• [STATED PROBLEM]:
Reproduce verbatim the passage of the essay on plutocracy and executive pay that opens with the words containing "The Magic Kingdom" and closes with "auto market right.".

The Magic Kingdom floats free from Planet Earth
The Life of the Top one per cent.
"Big Three auto CEOs flew in private jets to ask for taxpayer money" (CNN November 19 2009)
Three private jets landed at Washington DC in November 2009. Out stepped expensively dressed and healthily tanned men, carrying an air of authority and power. Visiting royalty? Foreign heads of state? No, simply the CEOs of three of America's biggest companies coming to beg for taxpayers' money to save their companies from bankruptcy. Their plight a result of a vile foreign plot? No, simply that they had not read the US auto market right.
"There is a delicious irony in seeing private luxury jets flying into Washington, D.C., and people coming off of them with tin cups in their hand, saying that they're going to be trimming down and streamlining their businesses," Rep. Gary Ackerman, D-New York, told the chief executive officers of Ford, Chrysler and General Motors at a Congressional hearing.
The emergence of a plutocracy*
There is a class of people, relatively small in number, which exercises such massive power that they can negate democracy, buy and bully politicians, pay themselves what ever they like and cause mass destruction to the lives others outside their magic kingdom. These people are of course top bankers and directors of some of the biggest corporations. They live in a closed world, mainly mix with their own kind, and have developed a view of the world centered on their own egos. They and their organisations have risen to such power that they dominate the world economy impervious to the needs of the populace at large.
*Plutocracy is rule by the wealthy, or power provided by wealth
Britain is particularly subject to these super-beings and the banks and big corporations that they lead. The UK economy is on its knees, mainly as a result of wild speculation by investment banks - yet bankers still award themselves huge bonuses. And the whole establishment - politicians, churches, and the mainly right wing media - are unable or unwilling to lift a finger to stop the farrago.
In another part of the economy, the performance of big corporations has in aggregate been mediocre since the 1980's. Yet.........
Top executive pay
At the end of October 2011, a report indicates that the total compensation of executives in the top UK companies (FTSE 100) increased by 49% for the year.

• [RECORD EXTRACTS]:

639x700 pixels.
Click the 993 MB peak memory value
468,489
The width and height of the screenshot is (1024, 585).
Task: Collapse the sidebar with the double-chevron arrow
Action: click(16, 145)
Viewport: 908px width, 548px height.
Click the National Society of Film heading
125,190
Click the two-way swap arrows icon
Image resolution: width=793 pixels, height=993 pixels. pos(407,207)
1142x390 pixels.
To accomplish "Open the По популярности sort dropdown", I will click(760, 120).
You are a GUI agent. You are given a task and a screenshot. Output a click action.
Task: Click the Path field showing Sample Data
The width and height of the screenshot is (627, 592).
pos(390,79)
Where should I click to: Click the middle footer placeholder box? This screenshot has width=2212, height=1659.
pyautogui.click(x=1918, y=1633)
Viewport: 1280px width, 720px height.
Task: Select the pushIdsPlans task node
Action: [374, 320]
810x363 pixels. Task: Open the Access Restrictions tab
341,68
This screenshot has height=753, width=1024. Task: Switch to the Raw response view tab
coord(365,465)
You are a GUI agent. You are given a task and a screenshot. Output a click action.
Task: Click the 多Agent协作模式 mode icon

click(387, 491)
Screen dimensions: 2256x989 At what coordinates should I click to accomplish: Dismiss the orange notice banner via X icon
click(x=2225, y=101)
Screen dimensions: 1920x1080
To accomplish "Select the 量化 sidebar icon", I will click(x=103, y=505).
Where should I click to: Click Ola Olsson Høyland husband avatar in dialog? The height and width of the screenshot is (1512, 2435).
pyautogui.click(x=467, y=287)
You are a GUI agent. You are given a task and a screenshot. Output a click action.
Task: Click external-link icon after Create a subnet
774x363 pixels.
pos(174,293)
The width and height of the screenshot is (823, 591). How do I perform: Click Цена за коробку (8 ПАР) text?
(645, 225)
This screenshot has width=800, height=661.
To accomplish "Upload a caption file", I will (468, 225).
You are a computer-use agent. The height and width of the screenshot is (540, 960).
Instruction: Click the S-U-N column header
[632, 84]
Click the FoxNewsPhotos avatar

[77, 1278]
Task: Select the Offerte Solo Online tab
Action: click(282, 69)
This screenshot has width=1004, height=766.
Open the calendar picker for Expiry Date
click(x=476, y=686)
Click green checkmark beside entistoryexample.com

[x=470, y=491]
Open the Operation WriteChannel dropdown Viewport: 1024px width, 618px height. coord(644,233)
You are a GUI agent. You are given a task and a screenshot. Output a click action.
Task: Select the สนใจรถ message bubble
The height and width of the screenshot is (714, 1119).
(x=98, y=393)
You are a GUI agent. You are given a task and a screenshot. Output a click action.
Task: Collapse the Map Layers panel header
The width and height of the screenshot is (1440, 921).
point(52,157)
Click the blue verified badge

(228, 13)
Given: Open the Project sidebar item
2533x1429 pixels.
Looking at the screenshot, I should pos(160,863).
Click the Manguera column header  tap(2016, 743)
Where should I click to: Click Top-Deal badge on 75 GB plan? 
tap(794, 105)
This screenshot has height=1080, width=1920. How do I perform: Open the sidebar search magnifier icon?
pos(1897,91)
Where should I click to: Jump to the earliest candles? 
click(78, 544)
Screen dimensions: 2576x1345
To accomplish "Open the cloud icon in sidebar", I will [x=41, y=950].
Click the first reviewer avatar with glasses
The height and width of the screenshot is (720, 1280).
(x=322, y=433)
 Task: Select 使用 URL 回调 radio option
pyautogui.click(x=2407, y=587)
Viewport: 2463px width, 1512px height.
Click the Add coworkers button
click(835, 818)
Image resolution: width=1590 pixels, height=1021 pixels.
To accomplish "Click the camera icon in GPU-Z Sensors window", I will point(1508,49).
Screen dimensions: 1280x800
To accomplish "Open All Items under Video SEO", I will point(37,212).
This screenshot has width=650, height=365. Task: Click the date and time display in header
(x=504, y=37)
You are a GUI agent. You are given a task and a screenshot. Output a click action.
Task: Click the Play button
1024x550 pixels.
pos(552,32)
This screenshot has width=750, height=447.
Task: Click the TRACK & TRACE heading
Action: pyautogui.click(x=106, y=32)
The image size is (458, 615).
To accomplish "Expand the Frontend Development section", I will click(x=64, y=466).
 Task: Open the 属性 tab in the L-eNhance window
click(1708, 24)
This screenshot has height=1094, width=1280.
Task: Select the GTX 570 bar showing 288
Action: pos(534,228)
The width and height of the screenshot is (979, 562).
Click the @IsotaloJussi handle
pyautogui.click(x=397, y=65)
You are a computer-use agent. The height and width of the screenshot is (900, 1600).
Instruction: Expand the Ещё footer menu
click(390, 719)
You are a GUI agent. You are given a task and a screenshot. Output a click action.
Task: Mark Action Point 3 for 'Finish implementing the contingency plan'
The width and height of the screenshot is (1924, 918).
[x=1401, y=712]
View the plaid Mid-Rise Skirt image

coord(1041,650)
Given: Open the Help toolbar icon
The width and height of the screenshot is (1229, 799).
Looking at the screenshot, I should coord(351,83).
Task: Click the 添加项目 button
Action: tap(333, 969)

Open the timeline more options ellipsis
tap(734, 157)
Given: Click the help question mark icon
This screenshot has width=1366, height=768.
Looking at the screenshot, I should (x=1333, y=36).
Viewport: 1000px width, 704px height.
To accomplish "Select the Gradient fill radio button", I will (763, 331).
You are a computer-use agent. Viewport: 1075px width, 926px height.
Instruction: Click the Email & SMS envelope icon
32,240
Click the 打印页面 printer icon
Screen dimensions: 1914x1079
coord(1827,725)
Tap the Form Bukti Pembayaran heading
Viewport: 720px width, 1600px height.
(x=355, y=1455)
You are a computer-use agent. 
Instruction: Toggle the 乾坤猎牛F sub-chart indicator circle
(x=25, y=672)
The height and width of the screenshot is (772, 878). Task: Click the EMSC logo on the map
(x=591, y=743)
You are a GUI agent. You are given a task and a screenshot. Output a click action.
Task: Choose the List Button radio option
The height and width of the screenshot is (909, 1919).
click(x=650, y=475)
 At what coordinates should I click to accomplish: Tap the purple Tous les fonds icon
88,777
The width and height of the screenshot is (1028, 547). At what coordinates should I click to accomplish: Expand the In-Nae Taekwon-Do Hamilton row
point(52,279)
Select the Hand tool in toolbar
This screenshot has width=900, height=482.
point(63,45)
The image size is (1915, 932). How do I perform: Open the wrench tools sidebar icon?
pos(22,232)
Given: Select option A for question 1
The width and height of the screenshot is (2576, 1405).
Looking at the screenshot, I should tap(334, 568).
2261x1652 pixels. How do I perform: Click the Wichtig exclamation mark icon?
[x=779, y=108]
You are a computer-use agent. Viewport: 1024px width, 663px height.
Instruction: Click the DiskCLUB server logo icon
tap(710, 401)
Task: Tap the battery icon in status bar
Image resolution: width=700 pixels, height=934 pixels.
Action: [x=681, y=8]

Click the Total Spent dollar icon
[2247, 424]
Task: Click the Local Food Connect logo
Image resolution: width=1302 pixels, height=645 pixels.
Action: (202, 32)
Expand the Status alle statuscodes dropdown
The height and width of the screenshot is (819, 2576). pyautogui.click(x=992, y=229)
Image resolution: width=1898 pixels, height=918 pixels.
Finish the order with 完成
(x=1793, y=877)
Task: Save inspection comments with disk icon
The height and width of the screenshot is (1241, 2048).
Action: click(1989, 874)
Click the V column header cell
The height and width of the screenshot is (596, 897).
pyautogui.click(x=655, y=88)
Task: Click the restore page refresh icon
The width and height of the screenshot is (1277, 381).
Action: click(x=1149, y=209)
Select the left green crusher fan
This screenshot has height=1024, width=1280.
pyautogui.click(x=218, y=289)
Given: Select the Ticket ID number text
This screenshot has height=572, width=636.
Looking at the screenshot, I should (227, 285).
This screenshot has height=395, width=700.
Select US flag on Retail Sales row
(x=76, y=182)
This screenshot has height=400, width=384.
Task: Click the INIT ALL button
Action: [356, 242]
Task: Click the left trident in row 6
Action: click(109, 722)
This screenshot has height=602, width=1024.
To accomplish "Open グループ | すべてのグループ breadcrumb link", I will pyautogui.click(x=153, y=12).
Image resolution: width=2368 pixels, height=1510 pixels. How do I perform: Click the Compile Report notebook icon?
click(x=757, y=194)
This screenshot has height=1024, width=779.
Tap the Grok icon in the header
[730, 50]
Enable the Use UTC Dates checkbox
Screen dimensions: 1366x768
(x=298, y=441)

• [REPLY TO THE TASK]:
The Magic Kingdom floats free from Planet Earth
The Life of the Top one per cent.
"Big Three auto CEOs flew in private jets to ask for taxpayer money" (CNN November 19 2009)
Three private jets landed at Washington DC in November 2009. Out stepped expensively dressed and healthily tanned men, carrying an air of authority and power. Visiting royalty? Foreign heads of state? No, simply the CEOs of three of America's biggest companies coming to beg for taxpayers' money to save their companies from bankruptcy. Their plight a result of a vile foreign plot? No, simply that they had not read the US auto market right.